Tuesday, March 14, 2017
I was in 2nd grade and my best friend Yahira, had a crush on a boy named Angel. She wanted to kiss him but she was scared so I went first I only kissed him on the cheek! It was so funny because she wanted me to kiss him, but as soon as I did she got upset. So we were mad at each other for the rest of the day. We bounced back the next day, we were too young to stay mad at one another. I began to like angel as well, but since I kissed him he started to like me back. Yahira was being mean to him so he had reason not to continue liking her. I was just in the middle, like a love triangle. Yahira and I stopped being friends, because I really did begin to like Angel and she started not to, but would still flirt to annoy me. So I cut her off.
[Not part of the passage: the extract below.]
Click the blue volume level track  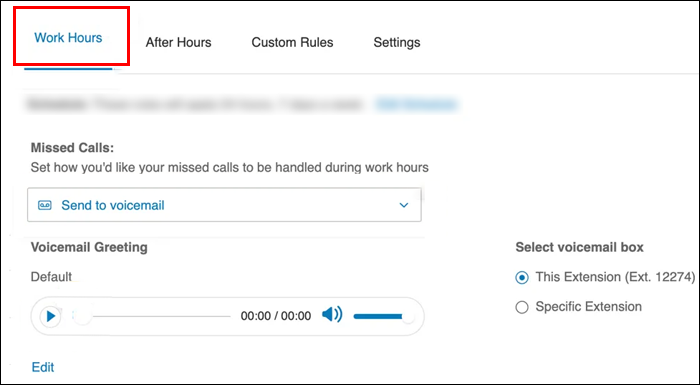[378, 317]
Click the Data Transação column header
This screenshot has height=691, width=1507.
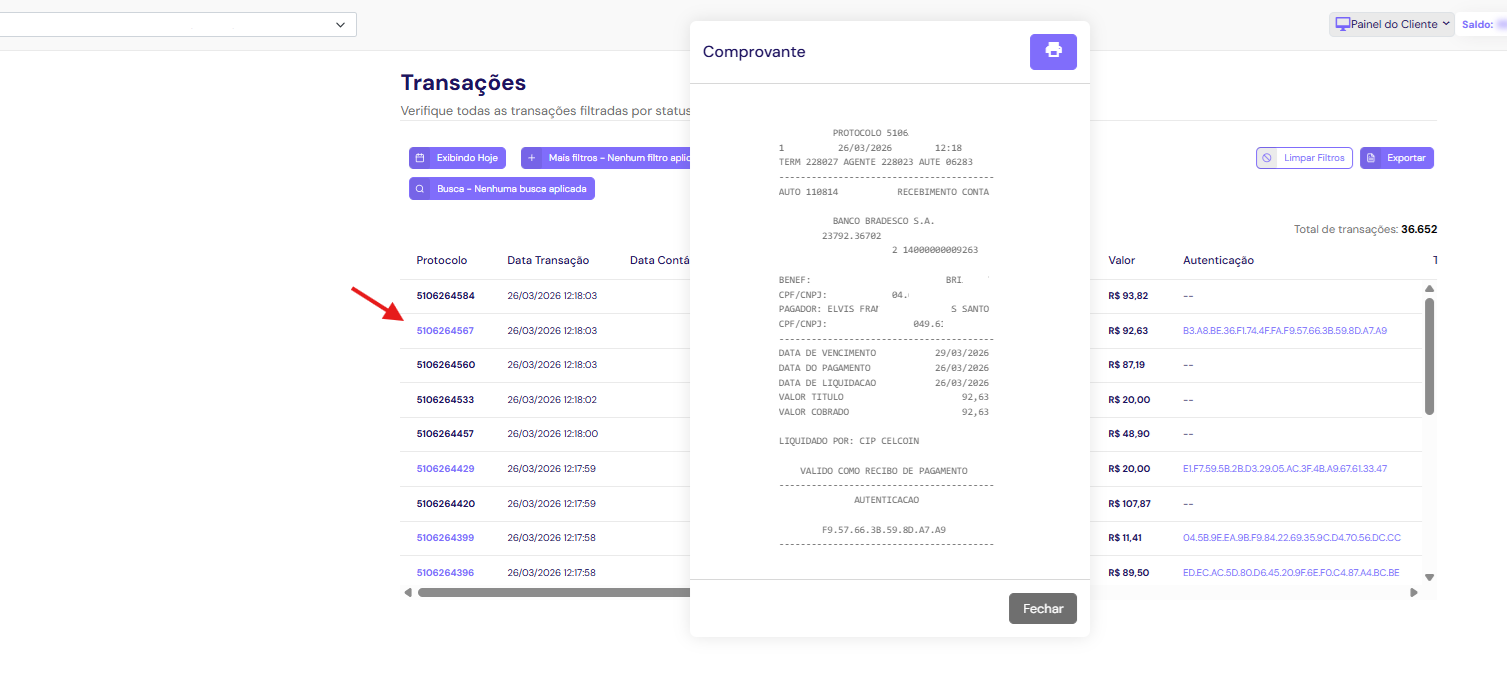(548, 260)

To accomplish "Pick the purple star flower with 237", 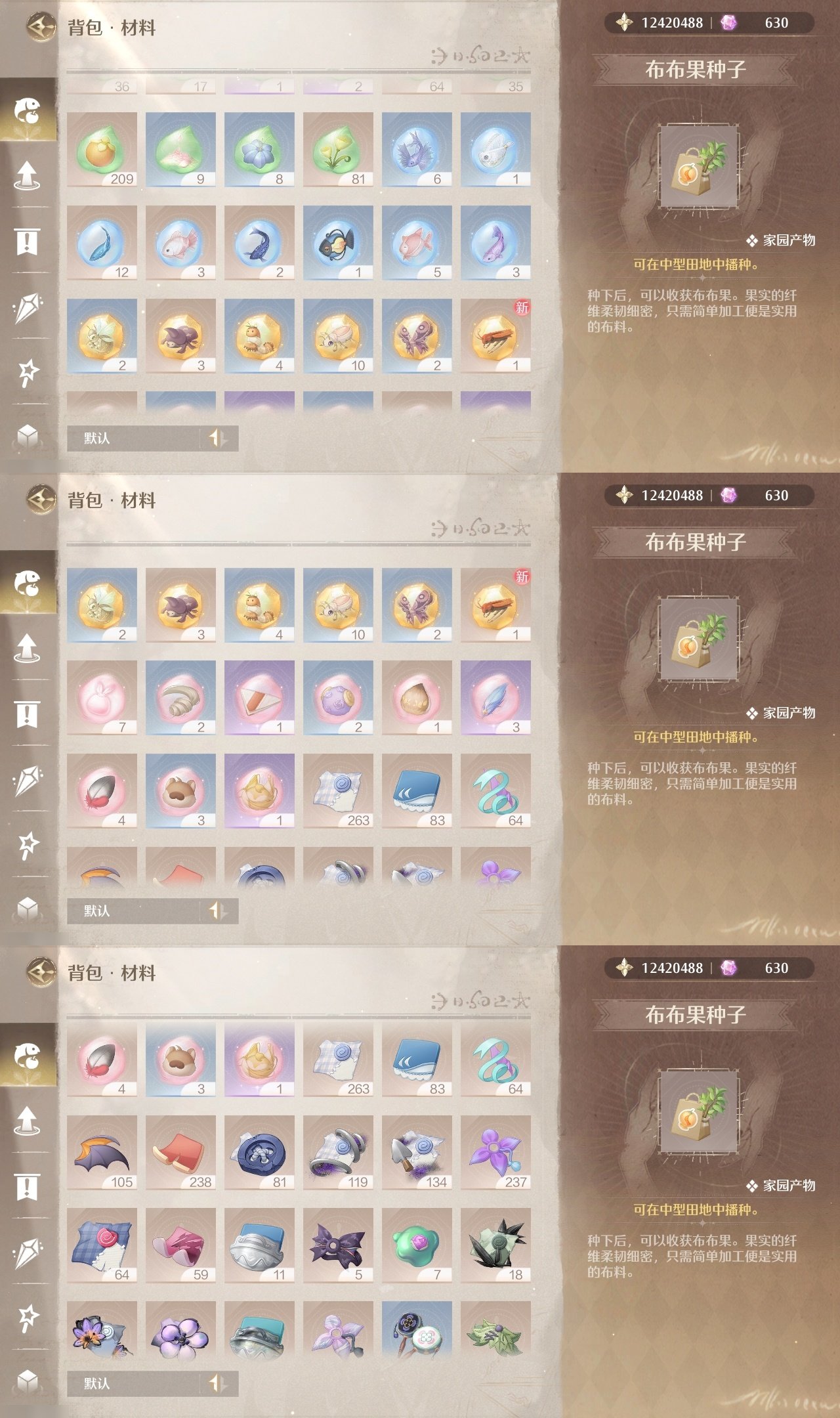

Kissing is gross to me now, won't be kissing anyone for a long time now.
Monday, March 13, 2017
I was such a spoiled child, I really did get whatever I wanted. I guess it wasn't good that I was spoiled, but when I wanted something I got it. I have to say I was about 5 or 6 an I really wanted a car. Now of course I can't drive, so what's the next best thing? A toy car, an I'm a player you feel me. I was cruisin' down the sidewalk in my Cadillac. I almost got a pink one, but I threw a tantrum at the store and demanded a black on. So of course I got. The real bad thing that ended up happening to my car, was my dog chewed through the chord, so I wasn't even able to charge it anymore.
Sunday, March 12, 2017
Saturday, March 11, 2017
I was in 2nd grade when I decided to completely humiliate myself. I was the lorax in a school play, I was kind of too tall to play as lorax but I made it work. I had worn a large orange sweater, with paper eyebrows and mustache clipped. I looked so bad, it wasn't even funny. I remember speaking really fast because whenever I get nervous that's what I do. It was fun, because at the moment my best friend was the 'ouncler' the older man who wore green who had the last truffula seed. The really hairy looking trees. I wonder why I even got the part, I really shouldn't have, I felt scared. I think I did horrible but I'm glad I had the experience, I get to always remeber that moment.
Thursday, March 9, 2017
Wednesday, March 8, 2017
i am sorry for ever involving myself with you. i made your life hell and i am sorry. you drove me crazy, but i fell inlove with you. what am i saying, i still do love you. i can't fake it, but you just aren't the one for me... never was. i wasn't the girl you wanted, so you could never become the boy i wanted you to be. im sorry for trying so hard to make you happy. i love you a lot. i want you to know if i could restart, i would do it all over again. i love you and if that means being hurt countless times then so be it.